(NB multiple dev@ mailing lists)
On 13/11/12 12:13, Rupert Westenthaler wrote:
Hi all,
I would like to share some thoughts/comments and suggestions from my side:
Thanks - these are interesting to hear.
ResourceFactory: Clerezza is missing a Factory for RDF resources. I
would like to have such a Factory. The Factory should be obtainable
via the Graph - the Collection of Triples. IMO such a Factory is
required if all resource types (IRI, Bnode, Literal) are represented
by interfaces.
Yes - a factory is needed if interfaces.
Whether they should interfaces or whether fixed classes is an
interesting design point. I can see arguments both ways.
The argument for interfaces is presumably different implementations for
different storage layers (e.g. with hidden internal pointers related to
the storage). It is also a case of "it's the Java way".
But two RDFTerms (resources) are equal by value - if they have the same
IRI they are equal and equality is tied to putting in Java collections.
I think the consequence is that a specific subsystem can't assume that
RDF terms passed to it automatically must have come from that component.
Theer's not
And some RDF terms are
[[RDF Term is the term invented in SPARQL to cover
resources/bnodes/literals because there wasn't one in RDF : resource is
used for "web resource" so either the thing being described, not its
name, and/or as a general concept, not specific to RDF ]]
Interesting design point for literals is value vs lexical form/datatype.
It is the value that matters (OK - should matter), whether it's written
"+1"^^xsd:integer or "01"^^xsd:byte. Does any one have a use case
example where the derived datatype matters semantically?
BNodes: If Bnode is an interface than any implementation is free to
internally use a "bnode-id". One argument pro such ids (that was not
yet mentioned) is that such id's allow you to avoid in-memory mappings
for bnodes when wrapping an native implementation. In Clerezza you
currently need to have this Bidi maps.
Triple, Quads: While for some use cases the Triple-in-Graph based API
(Quad := Triple t =
TripleStore#getGraph(context).filter(subject,predicate,object)) is
sufficient this is no longer the case as soon as Applications want to
work with an Graph that contains Quads with several contexts. So I
would vote for having support for Quads.

→ DATA SEGMENT

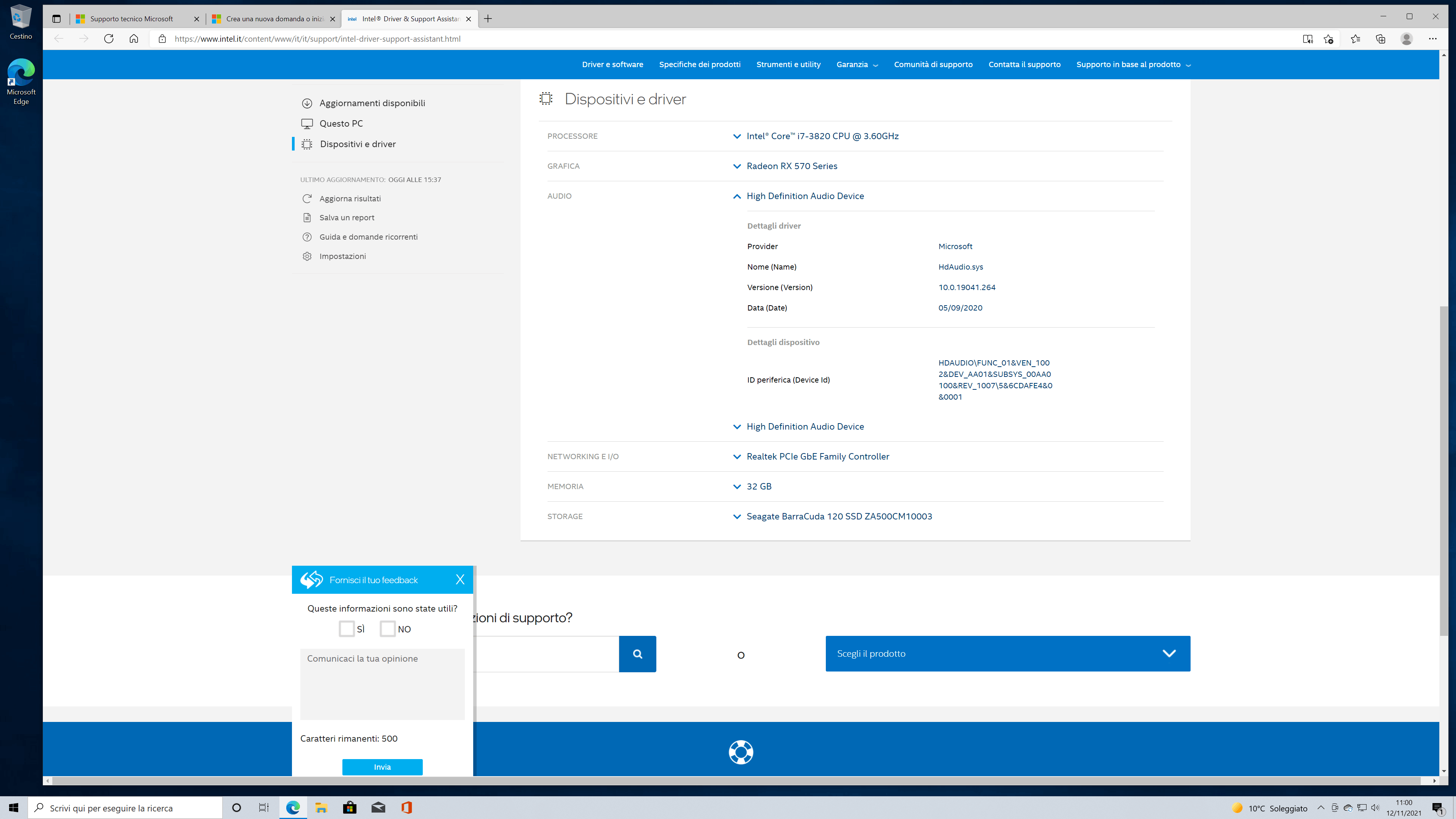1456x819 pixels.
Task: Expand the Scegli il prodotto dropdown
Action: coord(1168,653)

→ TASK TO COMPLETE
Please answer from the mailing-list message on RDF API design: through what should the proposed Factory for RDF resources be obtainable?

→ THE ANSWER
Via the Graph, the Collection of Triples.